> What is needed:
Would you repeat the listing below verbatim and drop the images?

Source data below:

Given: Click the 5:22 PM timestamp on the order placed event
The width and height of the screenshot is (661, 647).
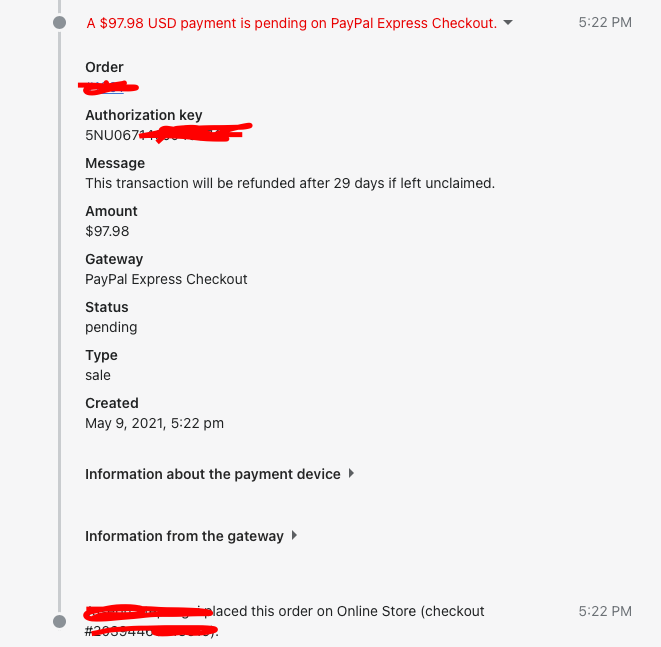Looking at the screenshot, I should (605, 611).
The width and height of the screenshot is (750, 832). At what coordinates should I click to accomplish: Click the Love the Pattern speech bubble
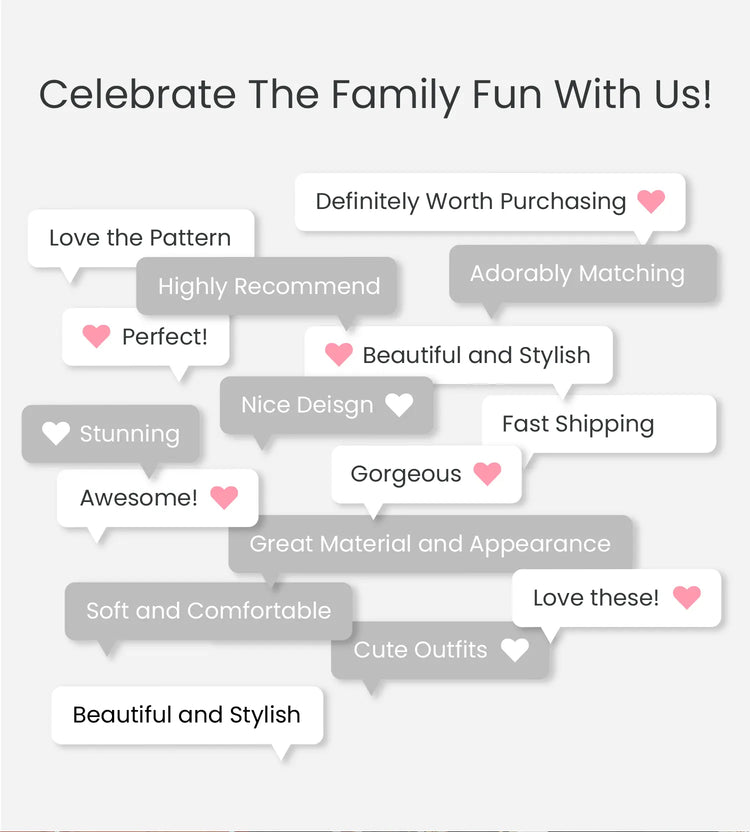pyautogui.click(x=140, y=238)
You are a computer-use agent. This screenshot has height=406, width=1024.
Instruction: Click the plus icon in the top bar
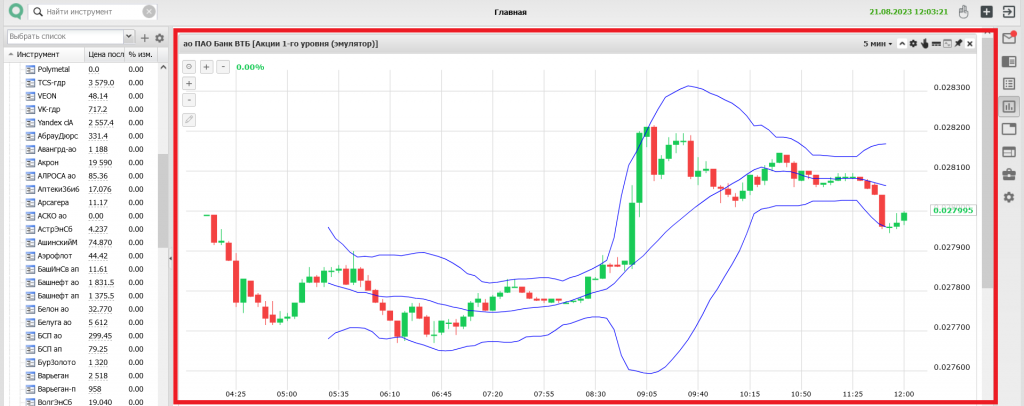(986, 12)
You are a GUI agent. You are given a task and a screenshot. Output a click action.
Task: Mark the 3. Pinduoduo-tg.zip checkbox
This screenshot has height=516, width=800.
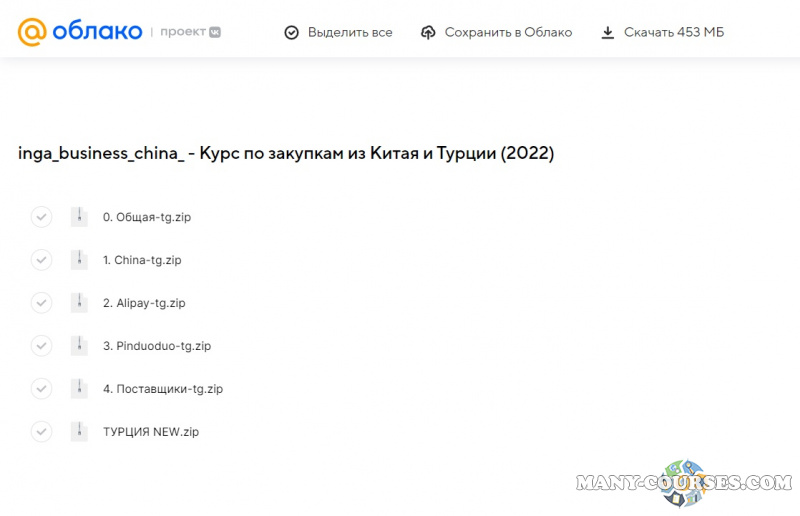[41, 346]
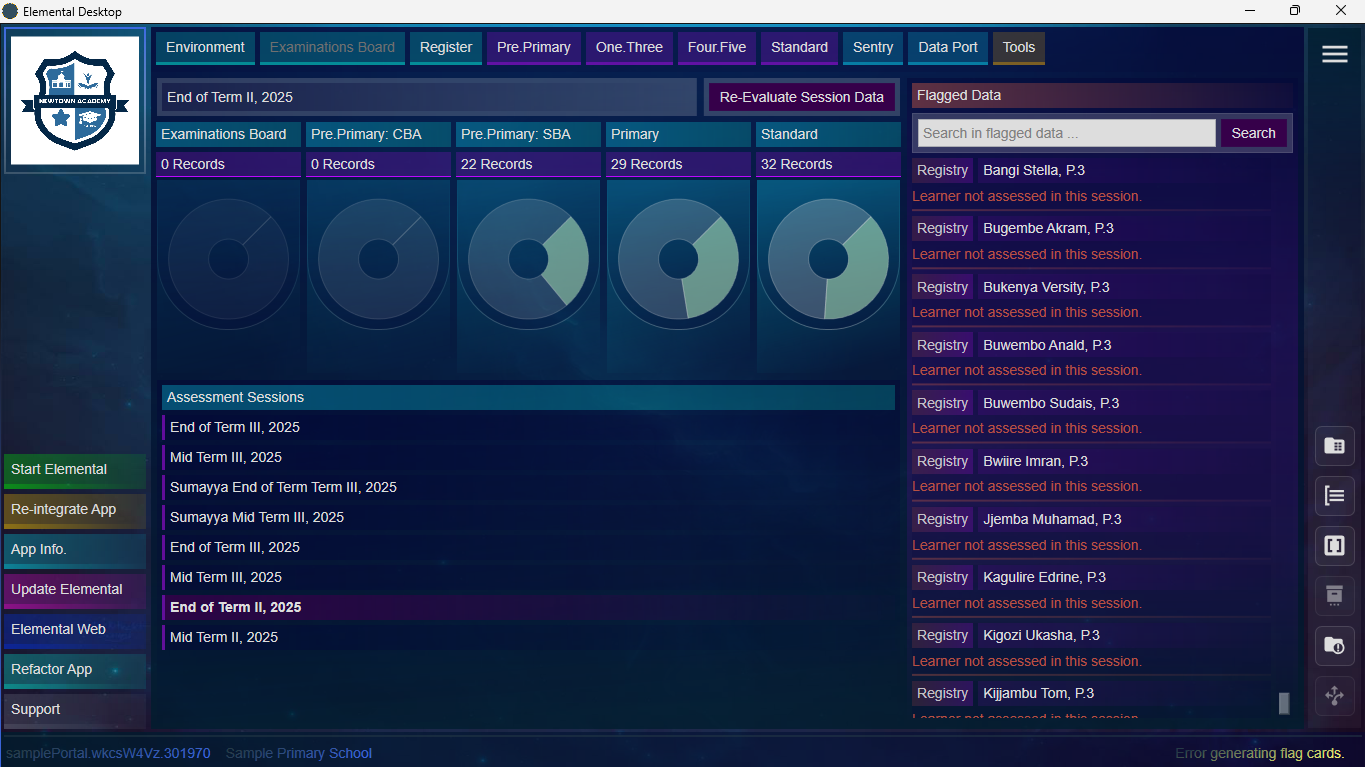Open the Tools tab
Viewport: 1365px width, 767px height.
(x=1018, y=47)
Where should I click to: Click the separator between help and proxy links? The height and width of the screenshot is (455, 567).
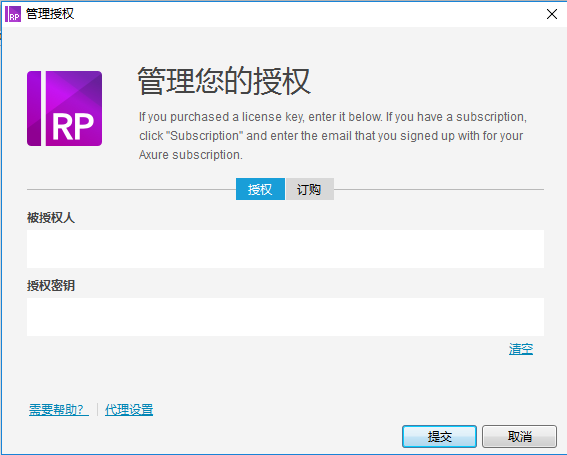click(x=97, y=410)
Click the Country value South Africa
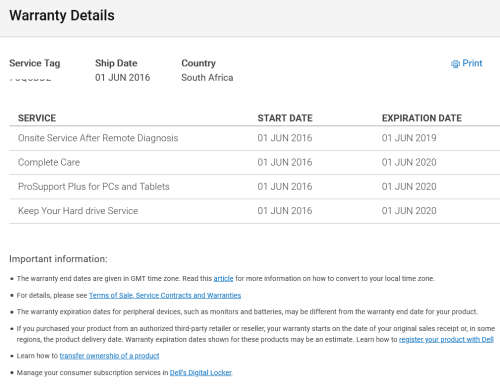This screenshot has height=387, width=500. click(207, 78)
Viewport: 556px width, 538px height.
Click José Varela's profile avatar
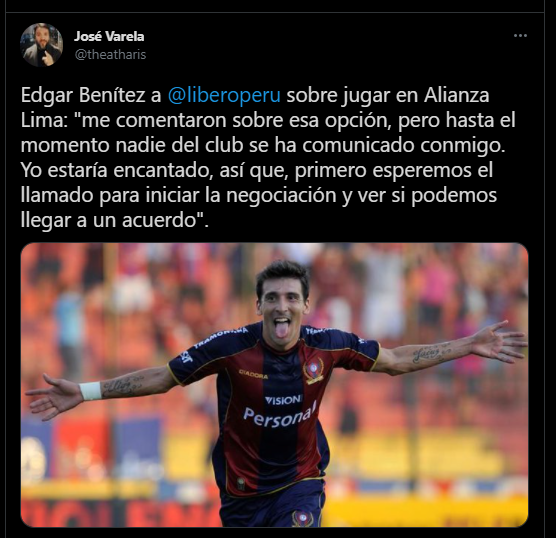point(41,45)
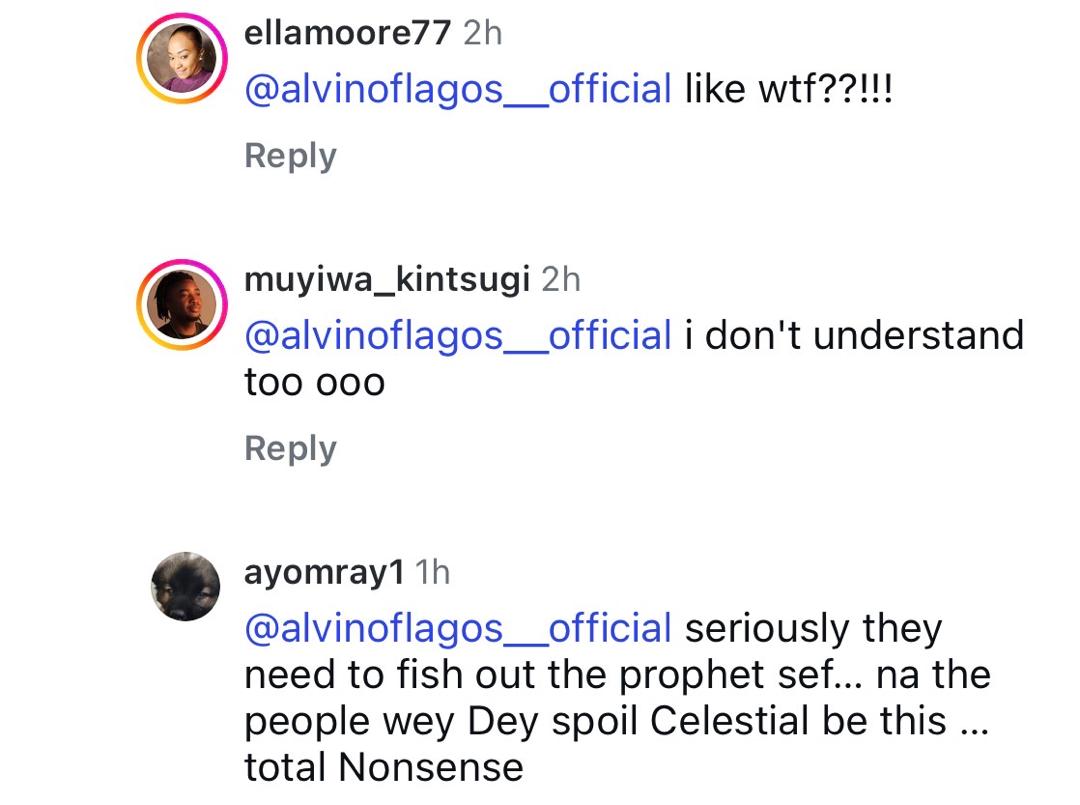
Task: Open muyiwa_kintsugi's profile picture
Action: (183, 304)
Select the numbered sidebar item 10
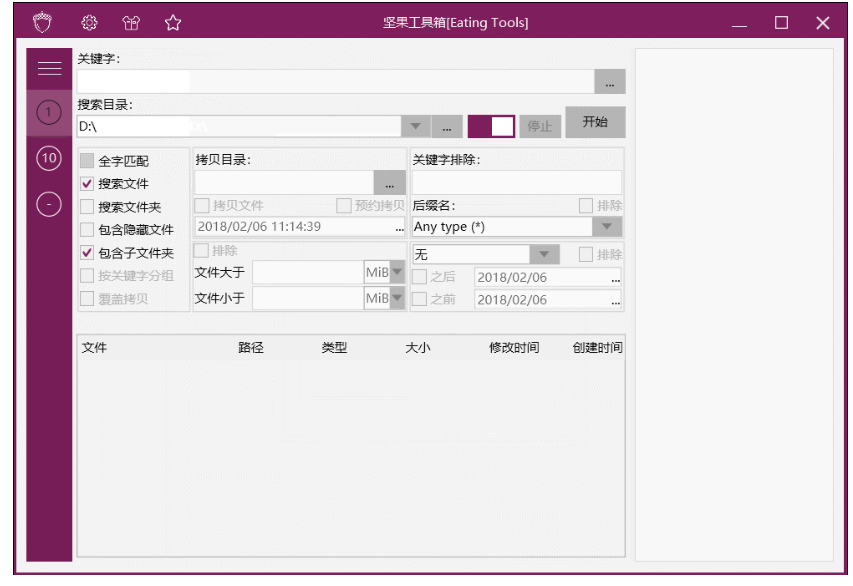Viewport: 853px width, 586px height. click(47, 156)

End of Source data.

> Response to the exercise:
Given: Click the 5:22 PM timestamp on the order placed event
The width and height of the screenshot is (661, 647).
Looking at the screenshot, I should (605, 611).
The width and height of the screenshot is (750, 832). At what coordinates should I click to accomplish: Click the Love the Pattern speech bubble
pyautogui.click(x=140, y=238)
You are a computer-use agent. This screenshot has height=406, width=1024.
Instruction: Click the plus icon in the top bar
(986, 12)
You are a GUI agent. You are given a task and a screenshot. Output a click action.
Task: Mark the 3. Pinduoduo-tg.zip checkbox
This screenshot has height=516, width=800.
[41, 346]
Open the Tools tab
Viewport: 1365px width, 767px height.
(x=1018, y=47)
Where should I click to: Click the separator between help and proxy links? The height and width of the screenshot is (455, 567).
click(x=97, y=410)
Click the Country value South Africa
This screenshot has height=387, width=500. click(207, 78)
Viewport: 556px width, 538px height.
Click José Varela's profile avatar
point(41,45)
Task: Open muyiwa_kintsugi's profile picture
Action: (183, 304)
Select the numbered sidebar item 10
Viewport: 853px width, 586px height. click(47, 156)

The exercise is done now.